Calle Boyacá

A la derecha, tenderetes infestados de lociones, relojes, repuestos para el control remoto, libros, calcetines, correas y lentes de sol. A la izquierda, cerros de películas piratas. Tatiana y yo ojeamos despacio, cada uno en lo suyo, como si fuéramos turistas. Me voy a ver porno: jovencitas, anal, maduras, gais, prenatal, pies, faldas, profesoras, enfermeras. Un feligrés sale de la iglesia dándose la bendición y queda embrujado por un culo que sostengo en DVD. El hombre despierta del hechizo y se larga apenado. Una copia cuesta dos mil pesos, pero si llevo tres me cobra cinco mil. Tatiana me descubre alelado con una deliciosa jovencita desnuda y me hala de la mano. “¡Vamos pues, o se va a quedar ahí viendo esas cochinadas!”.

Entramos a La Candelaria.
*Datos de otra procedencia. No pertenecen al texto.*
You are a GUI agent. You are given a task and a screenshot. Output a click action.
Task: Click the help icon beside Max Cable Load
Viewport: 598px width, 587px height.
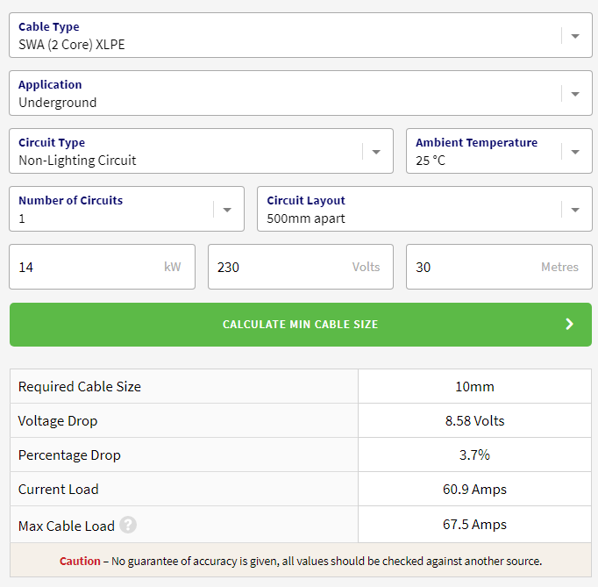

El cambio es inmediato: afuera el bullicio, adentro la calma. Tatiana se persigna y pone cara muy seria. Las palabras del cura retumban en la cúpula. El ambiente de la iglesia me relaja. La iglesia de La Candelaria es la más vieja de Medellín. Tatiana mira a lado y lado, como si estuviera en otro mundo. Vemos a la Virgen de La Candelaria. Una virgen negra, como el niño Jesús churrusco que sostiene en los brazos.

A la salida aprovecho para preguntarle si se siente en pecado. No porque yo no le robo a nadie.

Bajamos por Boyacá en dirección a San Benito. Pasamos por un lateral del Parque Berrío, almacenes Escape y Flamingo. Los vendedores gritan: manzanas a 500, cinco mandarinas por mil. Vamos muy despacio, bajando la calle y el almuerzo. Pasamos debajo del viaducto del Metro, por Bolívar. Nos detenemos y miro un jean. Vale veinte mil. Unos tenis por quince. Si recateo saco la pinta por veinticinco. Esta semana vengo, digo. El vendedor me mira decepcionado y Tatiana encoge los hombros.